Josh Groban as Pierre is clearly selling the tickets. Though I would have loved to hear his stellar voice more often, it's refreshing to see a major celebrity perform in a show without being the singular star. There was something very folksy about seeing him sit onstage playing the accordion while lesser-known performers stole the spotlight. His "Dust and Ashes," building from delicately pensive to raw and powerful is somewhat of an 11 o'clock number for act I. The majority of his work in act II  is upstage by the erratic Natasha and Anatole, though his duet with Natasha provides an emotional climax in the penultimate song. "The Great Comet of 1812" is another vehicle for Groban's pristine vocals, highlighted by the backing of sweeping choral arrangements.

Denee Benton's Natasha has a strong presence and she's downright effervescent with youthful hope and joy in act I. But when she falls for Anatole, you stop rooting for her. You see that she's shooting herself in the foot and as an observer, feel helpless to stop it. I shifted my allegiances to Sonya (Brittain Ashford) as she tries desperately to stop her friend Natasha from ruining her life in her Lilith Fair-esque solo "Sonya Alone". I felt about Benton's Natasha like I've felt about every Cosette I've ever seen in Les Miz. She has a beautiful voice, but she's not a fully developed character. She allows her entire future to be undone when Anatole (Lucas Steele) bats his eyelashes. Speaking of Steele, this is what it means to be a scene stealer. He verges on pushing his flamboyant Anatole over the top, but he never quite crosses the line. His portrayal stays grounded in the sense that all Anatole is really after is love, but he doesn't yet understand what that means and how his pursuits affect those around him.

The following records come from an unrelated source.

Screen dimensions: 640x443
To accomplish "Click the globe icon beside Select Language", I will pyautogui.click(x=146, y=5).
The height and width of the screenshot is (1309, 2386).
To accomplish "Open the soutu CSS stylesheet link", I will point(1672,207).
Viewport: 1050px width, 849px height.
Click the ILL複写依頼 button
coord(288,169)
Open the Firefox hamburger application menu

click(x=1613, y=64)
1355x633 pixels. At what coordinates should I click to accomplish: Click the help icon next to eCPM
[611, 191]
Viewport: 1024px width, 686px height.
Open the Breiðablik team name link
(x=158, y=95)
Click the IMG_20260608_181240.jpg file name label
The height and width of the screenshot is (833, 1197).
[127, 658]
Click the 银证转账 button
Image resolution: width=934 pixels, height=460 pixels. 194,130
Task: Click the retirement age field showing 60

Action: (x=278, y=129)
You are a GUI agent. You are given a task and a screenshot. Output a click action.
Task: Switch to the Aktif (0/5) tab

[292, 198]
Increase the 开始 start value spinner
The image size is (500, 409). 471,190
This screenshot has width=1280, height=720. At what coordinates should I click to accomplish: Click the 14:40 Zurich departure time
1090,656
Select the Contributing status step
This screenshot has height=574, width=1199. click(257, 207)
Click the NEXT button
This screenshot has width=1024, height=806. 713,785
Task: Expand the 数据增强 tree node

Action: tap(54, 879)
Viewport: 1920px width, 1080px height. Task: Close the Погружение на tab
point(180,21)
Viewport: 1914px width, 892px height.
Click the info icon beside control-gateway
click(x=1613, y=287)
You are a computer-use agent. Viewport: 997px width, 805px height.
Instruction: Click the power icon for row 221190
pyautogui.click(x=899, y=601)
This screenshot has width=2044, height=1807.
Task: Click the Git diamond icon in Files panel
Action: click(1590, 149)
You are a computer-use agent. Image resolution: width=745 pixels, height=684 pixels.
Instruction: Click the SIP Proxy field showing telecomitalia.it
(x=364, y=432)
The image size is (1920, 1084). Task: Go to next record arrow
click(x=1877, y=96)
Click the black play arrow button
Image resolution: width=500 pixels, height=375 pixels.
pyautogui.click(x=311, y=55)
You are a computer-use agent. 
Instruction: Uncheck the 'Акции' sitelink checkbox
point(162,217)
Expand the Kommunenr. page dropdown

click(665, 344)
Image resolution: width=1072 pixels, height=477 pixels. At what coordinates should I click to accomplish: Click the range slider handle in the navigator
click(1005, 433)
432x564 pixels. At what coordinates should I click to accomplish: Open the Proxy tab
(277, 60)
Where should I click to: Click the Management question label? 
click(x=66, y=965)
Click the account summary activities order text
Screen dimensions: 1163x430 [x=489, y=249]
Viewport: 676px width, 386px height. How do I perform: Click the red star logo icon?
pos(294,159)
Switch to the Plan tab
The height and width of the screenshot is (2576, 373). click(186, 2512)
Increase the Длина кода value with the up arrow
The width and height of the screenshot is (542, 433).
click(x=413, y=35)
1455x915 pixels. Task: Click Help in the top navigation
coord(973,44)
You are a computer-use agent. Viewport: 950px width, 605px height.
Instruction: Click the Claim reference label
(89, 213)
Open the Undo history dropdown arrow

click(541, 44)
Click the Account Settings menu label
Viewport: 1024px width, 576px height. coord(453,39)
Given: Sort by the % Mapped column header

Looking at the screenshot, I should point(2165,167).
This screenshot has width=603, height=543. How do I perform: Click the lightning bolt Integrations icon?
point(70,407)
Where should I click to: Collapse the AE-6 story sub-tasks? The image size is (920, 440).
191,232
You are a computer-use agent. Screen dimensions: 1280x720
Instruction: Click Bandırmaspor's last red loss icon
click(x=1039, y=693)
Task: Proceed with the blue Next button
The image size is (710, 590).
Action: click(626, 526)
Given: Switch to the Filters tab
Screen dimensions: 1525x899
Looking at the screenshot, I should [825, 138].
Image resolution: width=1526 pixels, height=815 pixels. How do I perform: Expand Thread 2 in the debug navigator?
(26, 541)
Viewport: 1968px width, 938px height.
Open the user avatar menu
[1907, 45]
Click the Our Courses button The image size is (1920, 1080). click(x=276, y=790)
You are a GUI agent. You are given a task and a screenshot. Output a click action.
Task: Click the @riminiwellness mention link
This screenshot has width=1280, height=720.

Rachel Chavkin's direction is the true star of the show. I am a big fan of scrapping the traditional proscenium staging and Mimi Lien's scenic design completely reimagines the Imperial. With onstage banquets and tables, each seat in the house provides a completely different perspective on the action. If you are unnerved by being approached closely by actors, even in the mezzanine, steer clear of this show. The close proximity of the performers and the club-style design puts the audience in the middle of the party in 19th century Russia. This piece is provocative, so if you don't like your Russian theatre edgy, you should probably walk a block south and see Anastasia.